▶ [Tarefas obrigatórias]:
1. Substitua "swatch" por "sample" em todas as entradas abaixo e reproduza-as sem nenhuma outra alteração, deixando as imagens fora da resposta.
2. Dê prosseguimento ao texto sobre Therezinha e suas balas a partir do ponto em que ele termina.

▶ [Texto fornecido]:
Sempre apoiando causas pró-ativas para a cidade, em 1989 a 1992 ela teve a companhia de outra grande representante feminina no Legislativo local – Carlinda Poletto Farina – que retornava à vereança. Em nova reeleição – a representação feminina passou a contar entre 1993 a 1996 com Maria Elisa Zordan Franceschi, equilibrando as forças das mulheres na representação partidária: Therezinha (PDT), Carlinda (PMDB) e Maria Elisa (PDS).


Liquidâmbares da Bento. Crédito: José A. Ody
Eu não sei como os ipês e os liquidâmbares se viram para enfrentar os dias de sol escaldante, de chuvas torrenciais, de vendavais devastadores – entre raios, relâmpagos, trovões assustadores e abafamentos insuportáveis. São secas de rachar solo. São aguaceiros de lavar a terra. São geadas e até nevascas de vez quando – mas eles persistem sob todas intempéries e seguem determinados e teimosos. Aprofundam suas garras no chão através de raízes para dar sustentação aos magros troncos iniciais, como uma criança em crescimento, que depois vai se desenvolvendo e ganhando altura e musculatura. Um dia se viram com as próprias pernas, mas as atenções são quase instintivas.  

Therezinha ainda era uma esposa e mãe - com bebês; quando buscava satisfazê-los com o que sabia fazer de melhor: acalentá-los com amor de mãe e, na cozinha, mostrar dotes quem sabe herdados - preparando doces que as crianças apreciam, não - apreciam é pouco, adoram. E sejamos honestos: os adultos também. 

Aos poucos dona There, como era conhecida a doceira, começou a aumentar a quantidade que proporcionava à sua prole. Suas balinhas de café ganharam a vizinhança. O casal descobriu que já não dava mais conta de atender os pedidos, trabalhando um ou dois dias por semana. O prazer foi tornando-se ofício.

Equilibrando-se numa dupla jornada – o casal viu-se abraçado a dois grandes ramos dos seus dias. As balas e a política. A vereança do marido podia ser atendida só por ele, mas as balas exigiam cada vez mais outros braços e mãos e, como numa história com roteiro delineado, filmava dia a dia uma nova cena. Não demorou para as balas exigirem tempo integral.

Um dia os filhos cresceram e foram estudar em Porto Alegre. Mãe e pai viram-se na contingência de aumentar seus ganhos e isso obrigou-os a aumentar e qualificar cada vez mais seus produtos. Firmemente agarrados às suas convicções feitas raízes, preparavam-se para as intempéries da vida, concomitantemente.

▶ [Material da tarefa]:
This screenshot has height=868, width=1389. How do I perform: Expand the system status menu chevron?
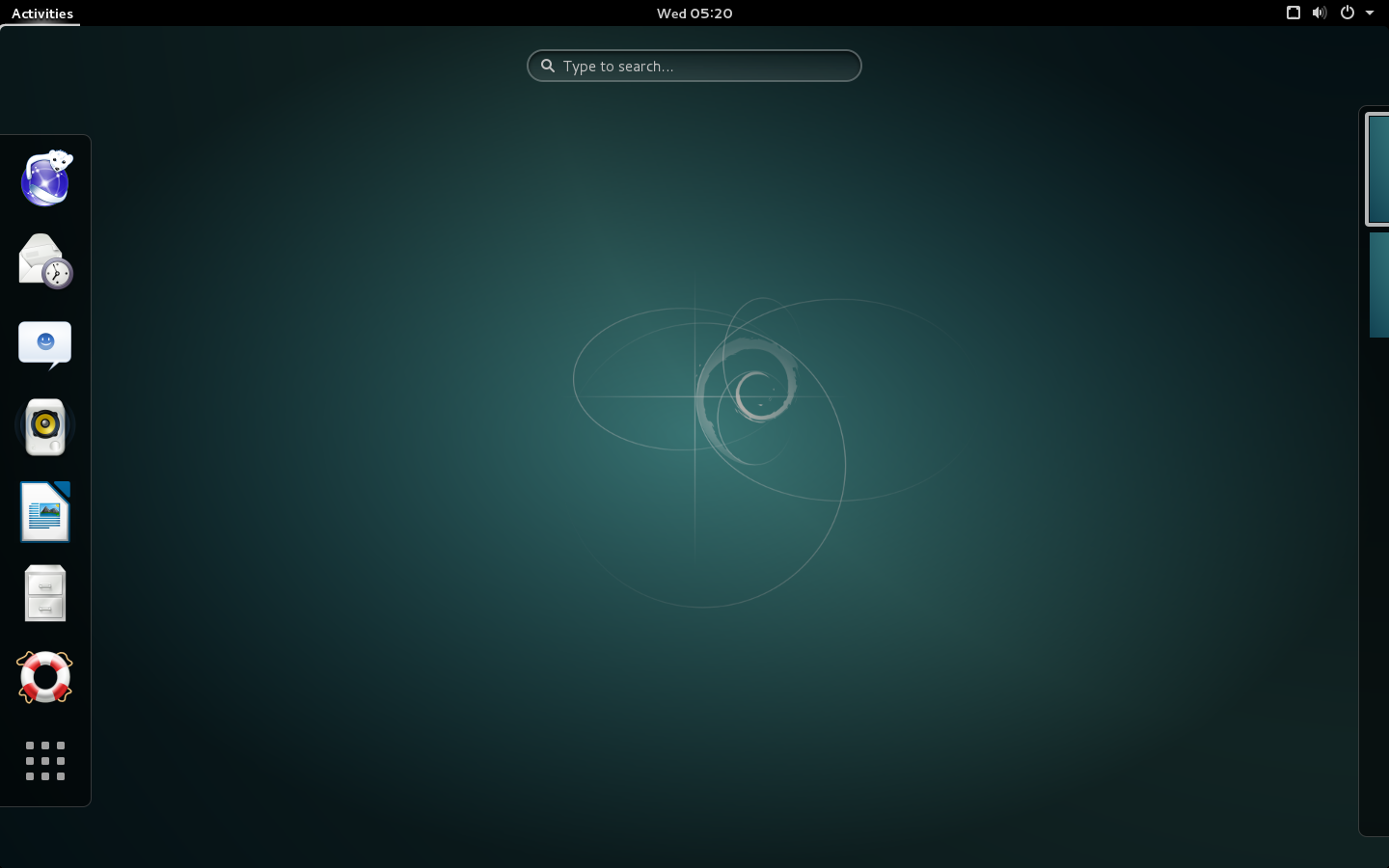tap(1370, 14)
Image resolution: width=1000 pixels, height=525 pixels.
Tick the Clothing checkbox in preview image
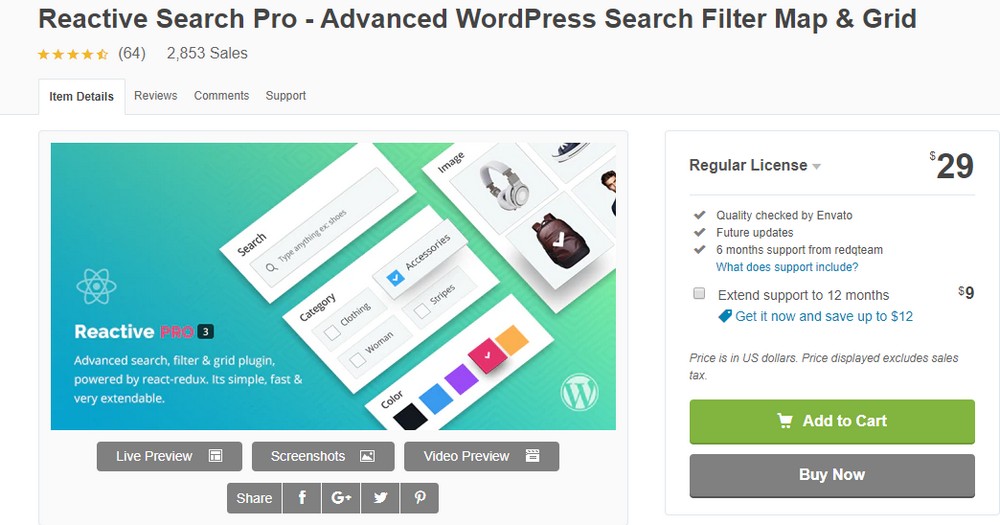tap(332, 332)
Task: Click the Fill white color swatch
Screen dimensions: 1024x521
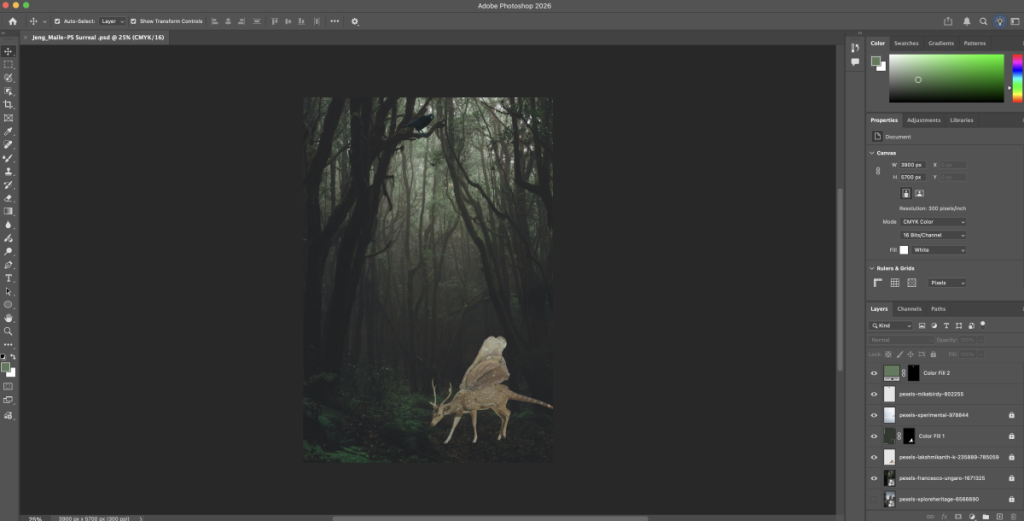Action: 904,249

▶ [Resultados do exercício]:
1.
This screenshot has height=868, width=1389. How do I perform: Expand the system status menu chevron?
tap(1370, 14)
Image resolution: width=1000 pixels, height=525 pixels.
Tick the Clothing checkbox in preview image
tap(332, 332)
Task: Click the Fill white color sample
Screen dimensions: 1024x521
Action: 904,249

2.
O tempo que não faz parada, foi aumentando a idade da Therezinha e do seu marido, dos seus filhos, como de resto de todos nós. Não obstante, as modestas instalações próximas ao prédio do IPE como era identificada a localização da fábrica de balas, já não comportava residir ali. Então um dia foi de mudança, o bastão da gestão trocou de mãos e hoje é o que todo mundo sabe.

Ipê/mãe centro de Erechim. Crédito: Rodrigo Finardi
Não descobri o ano exato do plantio dos liquidâmbares na Bento e do ipê no centro da cidade. Descobri apenas que os primeiros surgiram entre 1993 e 1996 e o segundo no final dos anos 1960 – (provavelmente). De outra sorte, na fala do vereador André, a produção de balas começou em 1956. Seriam então 68 anos de chão, terra e ar – para ver o núcleo da obra aparentemente despretensiosa da senhora Therezinha Pezzin – passar a visitar o mundo. Na realidade um pouco menos.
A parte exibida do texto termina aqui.